Saturday, 3 March 2012

Exercise 26: Colour Relationships

This exercise has two parts. The first part requires me to take three photographs of each pairs of complementary colours with the given proportion. That is 1:1 for red/green, 1:2 for orange/blue, and 1:3 for yellow/violet.

Here is the 1:1 for red and green.


The next one is 1:2 in orange/blue:



Then 1:3 for yellow/violet


The second part of the exercise requires me to shoot 3-4 photographs of the colour combinations that appeal to me. 

Here is red/green in roughly 1:2 ratio. In addition, there are small portion of yellow in the screen.

Here is yellow/violet/green in roughly 1:1:1 ratio


Here is blue has much larger proportion than orange (only the tiny area near the centre of the flower).
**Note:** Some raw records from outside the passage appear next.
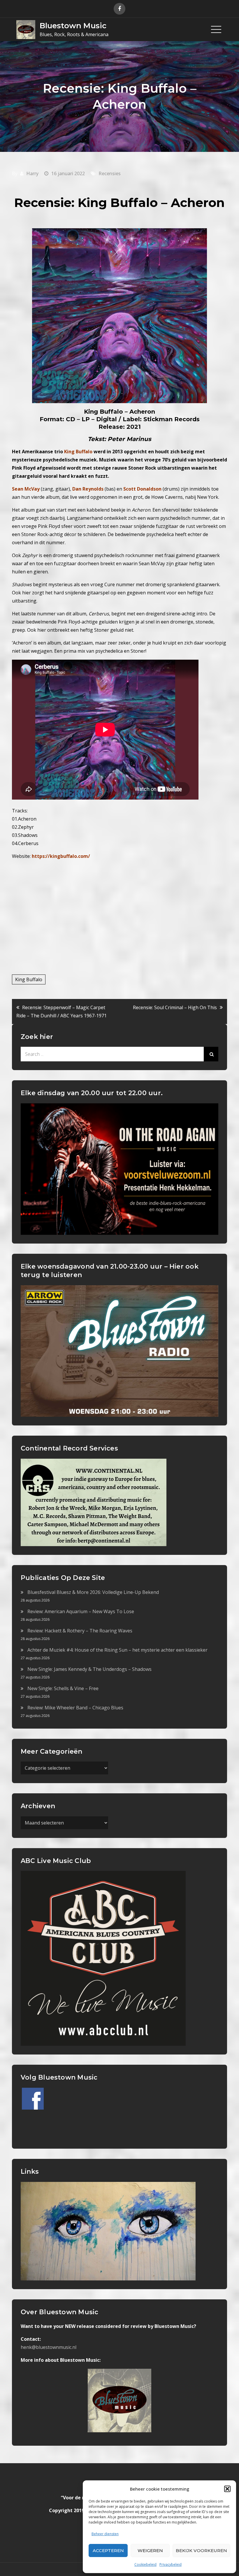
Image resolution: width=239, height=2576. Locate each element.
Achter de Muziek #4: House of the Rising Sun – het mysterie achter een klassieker (117, 1650)
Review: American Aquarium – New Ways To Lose (80, 1611)
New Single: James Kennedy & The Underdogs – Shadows (89, 1669)
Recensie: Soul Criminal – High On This (175, 1007)
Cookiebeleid (145, 2564)
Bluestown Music (73, 25)
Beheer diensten (105, 2533)
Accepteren (108, 2550)
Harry (32, 173)
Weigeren (150, 2550)
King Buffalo (28, 979)
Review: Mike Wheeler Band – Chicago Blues (75, 1707)
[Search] (211, 1054)
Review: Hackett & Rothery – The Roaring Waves (79, 1630)
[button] (227, 2489)
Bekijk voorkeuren (201, 2550)
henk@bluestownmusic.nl (48, 2347)
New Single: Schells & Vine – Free (63, 1688)
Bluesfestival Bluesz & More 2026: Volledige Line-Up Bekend (93, 1592)
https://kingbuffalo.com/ (61, 856)
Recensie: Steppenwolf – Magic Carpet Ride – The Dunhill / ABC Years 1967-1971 (61, 1011)
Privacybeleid (170, 2564)
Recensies (110, 173)
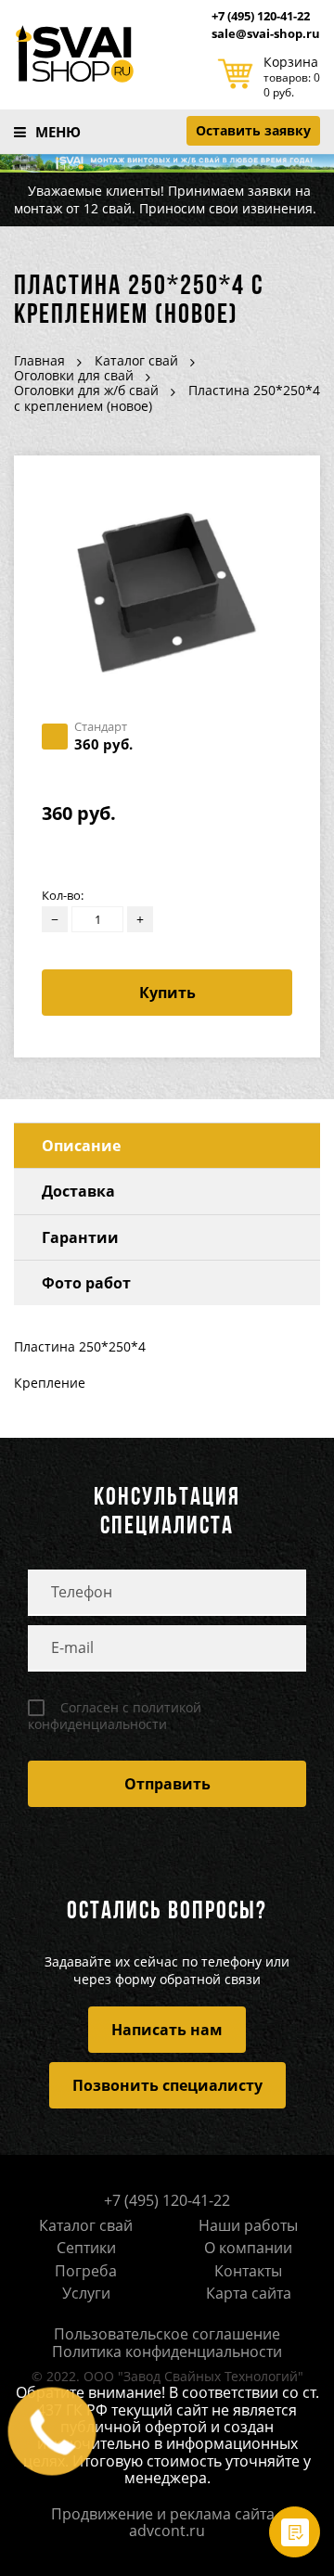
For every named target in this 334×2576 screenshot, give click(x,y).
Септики (86, 2247)
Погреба (86, 2271)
On top of it, there are as much yellow as orange, and as much blue as green.

To be honest, I cannot sense the tension for putting a different proportion of colour on an image at all. It is true that we tend to draw our attention to the brightest object on an image. As a result, a large amount of lighter colour can in theory distract us from looking at other objects less. However, I don't feel any particular issue unless the brightness is extremely different that the other colour looks dark. For example, take the 1:2 red/green image as example. I crop it into the two versions below, one is roughly 1:1 ratio, and the next one is 1:3 ratio. 



Can you feel the tension? Personally, I can't feel it. Will I adjust the composition just to make sure the colour balance is exact at 1:1 ratio? I just don't see myself doing that. In fact, for the very first image in this exercise, I prefer the composition by moving the frame slightly to the right, so it will be less red.